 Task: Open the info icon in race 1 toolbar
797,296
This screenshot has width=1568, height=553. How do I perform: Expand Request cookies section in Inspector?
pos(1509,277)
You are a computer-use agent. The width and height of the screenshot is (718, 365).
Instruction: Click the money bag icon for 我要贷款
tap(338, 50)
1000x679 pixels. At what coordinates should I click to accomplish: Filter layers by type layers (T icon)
* * * * *
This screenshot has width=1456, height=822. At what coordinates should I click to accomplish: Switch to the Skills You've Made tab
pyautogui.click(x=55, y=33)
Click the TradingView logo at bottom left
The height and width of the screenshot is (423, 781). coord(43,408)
* * * * *
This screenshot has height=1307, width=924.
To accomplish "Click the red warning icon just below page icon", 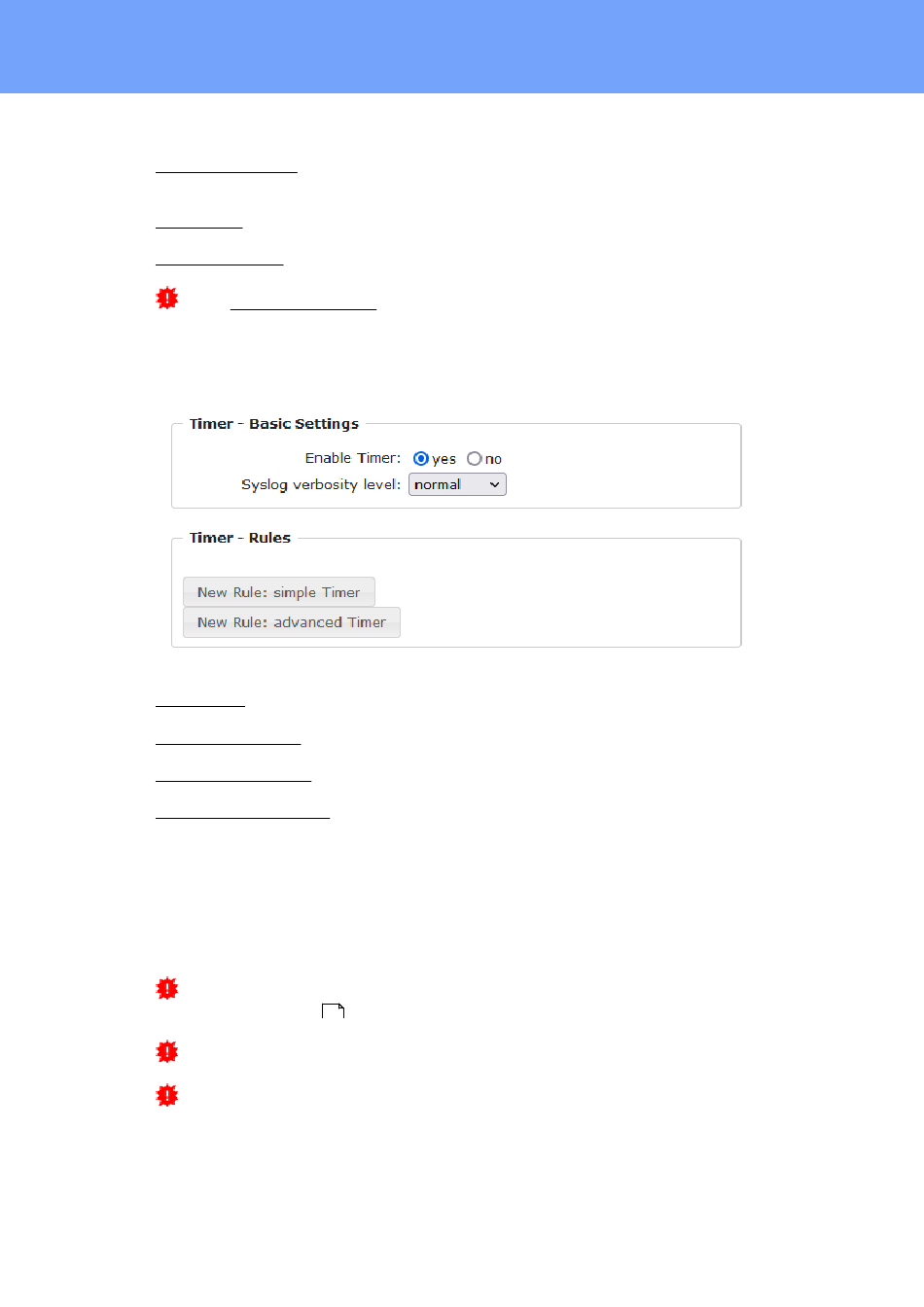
* * * * *
Problem to solve
Among the entries above, copy exactly only the lines starting with the one containing "Task: Open the info icon in race 1 toolbar" and going through the one containing "1000x679 pixels. At", both ends included.

Answer box
 Task: Open the info icon in race 1 toolbar
797,296
This screenshot has width=1568, height=553. How do I perform: Expand Request cookies section in Inspector?
pos(1509,277)
You are a computer-use agent. The width and height of the screenshot is (718, 365).
Instruction: Click the money bag icon for 我要贷款
tap(338, 50)
1000x679 pixels. At what coordinates should I click to accomplish: Filter layers by type layers (T icon)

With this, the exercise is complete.